══ Text extract
Excessive oil price hikes under deregulation worsen TRAIN impact

Looking at the local oil price movement from the start of the year up to May 15, the price adjustments in diesel may have been “excessive” by about P1.03 per liter and gasoline by P1.34 centavos per liter. This resulted in about P53.74 million additional collections every day from diesel and gasoline products for the oil companies. Of this amount, P6.45 million daily go to the Duterte government’s oil VAT collections (on top of its additional revenues from the TRAIN law’s oil excise taxes).

By ARNOLD PADILLA
Bulatlat.com

The Tax Reform for Acceleration and Inclusion (TRAIN) law is supposed to accelerate inclusive growth. But its immediate impact has been to accelerate the rate of movement of prices of basic goods and services in the country.

Since the implementation of TRAIN, the country’s inflation rate has continued to climb. Latest figures reveal that in April, inflation reached another five-year high at 4.5 percent. For the first quarter of the year, inflation averaged 3.8 percent, the fastest quarterly average since 2014.

Due to its domino effect on the costs of other basic commodities and services, it appears that the biggest driver of accelerated inflation rate is oil. For one, TRAIN has significantly raised the pump prices of petroleum products. Inclusive of the 12-percent value added tax (VAT), the new petroleum excise taxes under TRAIN increased the pump price of gasoline by P2.97 per liter; diesel, P2.80; and kerosene, P3.30 this year.

But TRAIN is just one, small part of the story behind high oil prices. For more than two decades now, oil price adjustments in the Philippines have been deregulated, thanks to the neoliberal policy impositions of the International Monetary Fund (IMF) in the 1990s.

Deregulation means that oil companies could automatically adjust prices at the pump. This year alone, there have been already 15 rounds of oil price hikes, as of mid-May. The weekly price adjustments increased the pump price of gasoline by P5.10 per liter; diesel, P6.15; and kerosene, P5.85.

Table 1 summarizes the impact of the TRAIN law and the weekly oil price adjustments under deregulation on petroleum pump prices so far this year.

These price increases in petroleum products – and the consequent direct and domino impact on inflation – are in fact even more burdensome and abusive for the public than they already are. Taking advantage of deregulation, it appears that oil companies continue their practice of implementing oil price hikes that are bigger than what the world market supposedly warrants. This allows them to pocket extra profits on top of their regular net income, as the government also reaps windfall tax revenues at the expense of consumers.
════
══ Source material
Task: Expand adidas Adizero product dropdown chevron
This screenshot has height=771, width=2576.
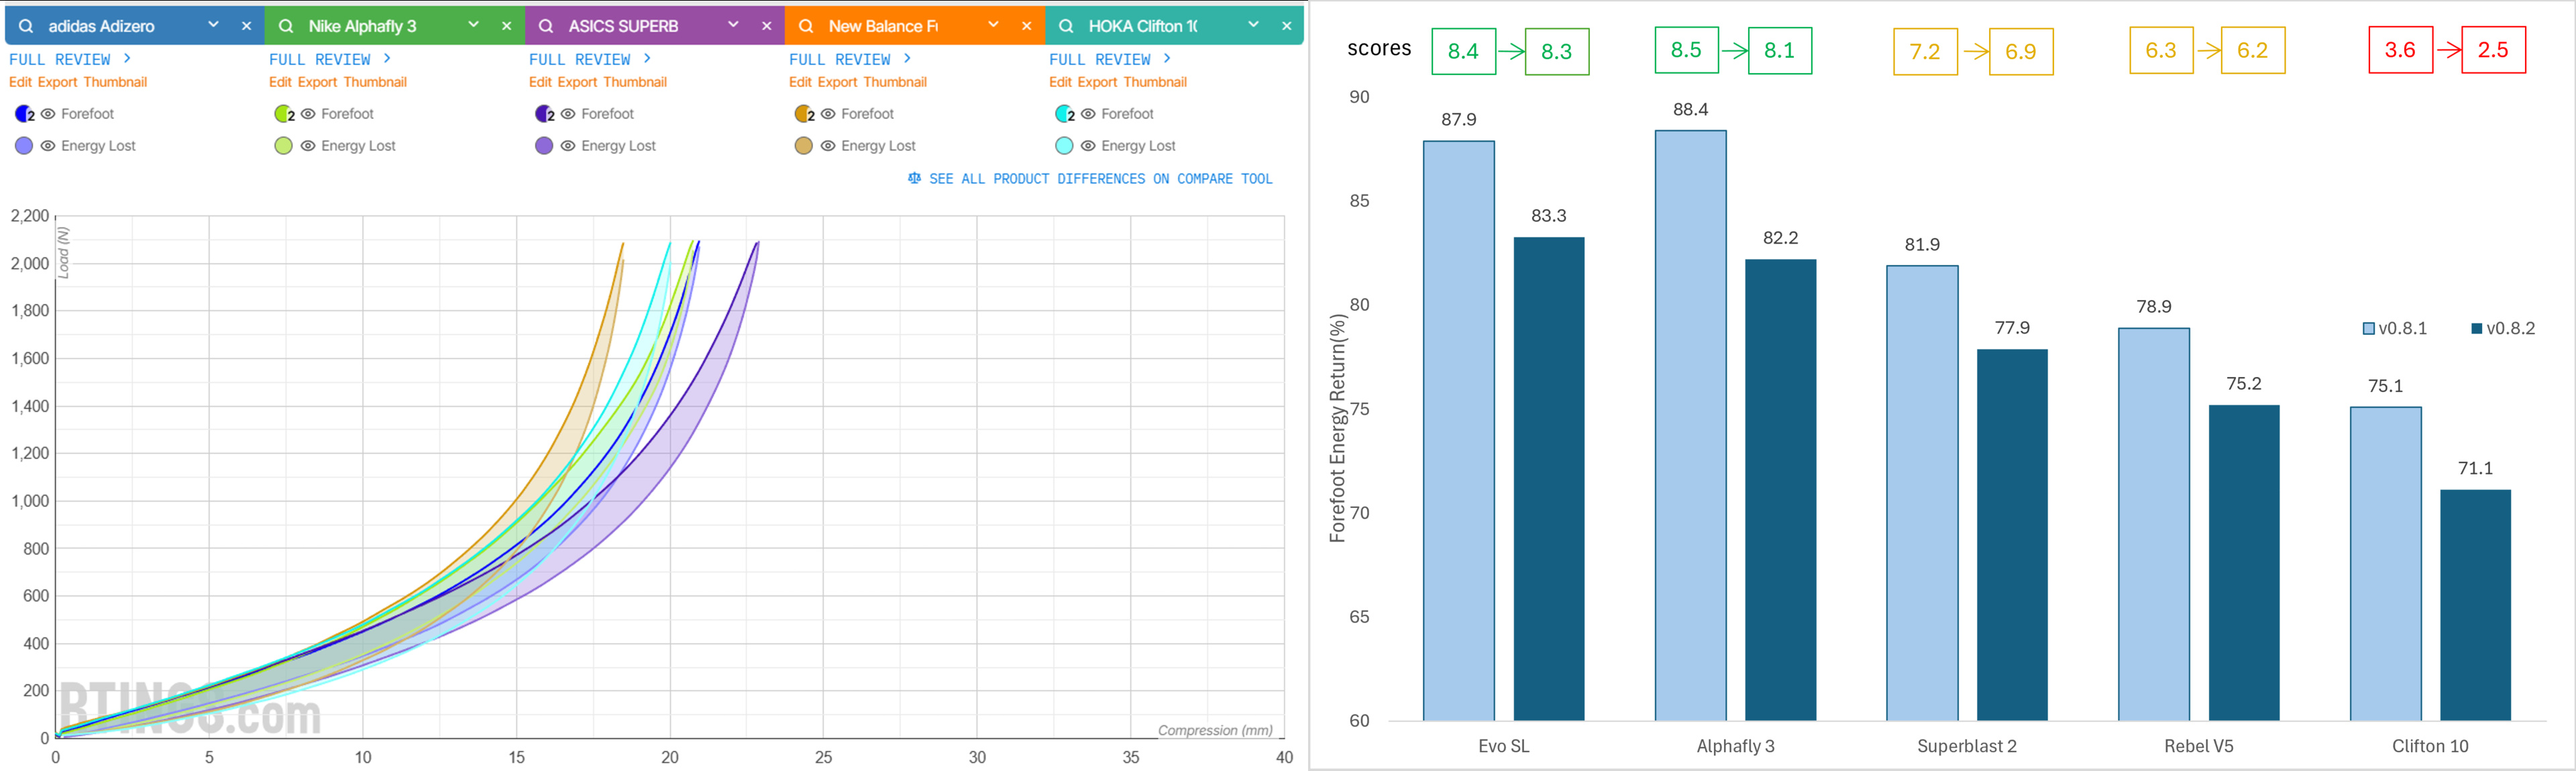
════
* _What you need to do_:
1. Please recast the paragraph of the oil price article that begins "Due to its domino effect" as a short bulleted list, keeping its main facts.
2. Answer these questions from the oil price article.
(a) What was the inflation rate in April?
(b) How many rounds of oil price hikes had there been this year as of mid-May?
(c) Which institution imposed the policies that led to deregulated oil price adjustments, and in which decade?
3. Carry on the oil price article from its final sentence.

* _Per-task answers_:
1.
- Because it pushes up the costs of other basic goods and services, oil appears to be the biggest driver of faster inflation.
- TRAIN has significantly raised pump prices of petroleum products.
- Including the 12-percent VAT, the new excise taxes under TRAIN raised pump prices this year by:
  - Gasoline: P2.97 per liter
  - Diesel: P2.80 per liter
  - Kerosene: P3.30 per liter

2.
(a) 4.5 percent, a five-year high.
(b) 15 rounds.
(c) The International Monetary Fund (IMF), in the 1990s.

3.
Looking at local oil price movement from the start of the year up to May 15, the price adjustments in diesel may have been “excessive” by about P1.03 per liter and gasoline by P1.34 centavos per liter. This resulted in about P53.74 million additional collections every day from diesel and gasoline products for the oil companies. Of this amount, P6.45 million daily go to the Duterte government’s oil VAT collections (on top of its additional revenues from the TRAIN law’s oil excise taxes).

The Department of Energy (DOE) and the oil companies explain that domestic price adjustments merely reflect the movement in global oil prices plus the fluctuations in the foreign exchange (forex). For the Philippines, the international benchmark for refined petroleum products is the Mean of Platts Singapore (MOPS).

But based on the weekly MOPS adjustments and forex fluctuations as posted in the DOE website, the total price adjustments in diesel for the year should have only been around P4.12 per liter (as of May 15, excluding the week of March 26-30 which the DOE did not post MOPS and forex data on) while the actual net price hike reached P5.15 during the same period (excluding the weekly adjustment after the March 26-30 period to allow comparison). The same thing is true for gasoline, which posted a net increase of P4.20 per liter when the total adjustments should have only been about P2.86 per liter.

The process of estimating the price adjustment is pretty straightforward. Oil companies claim that price adjustments for the present week is determined by MOPS price adjustments (expressed in US dollars per barrel) and the average forex in the past week. For instance, if last week the MOPS diesel increased by US$2 per barrel with the forex pegged at P50 per dollar, how much should the price hike be in local diesel prices for the current week?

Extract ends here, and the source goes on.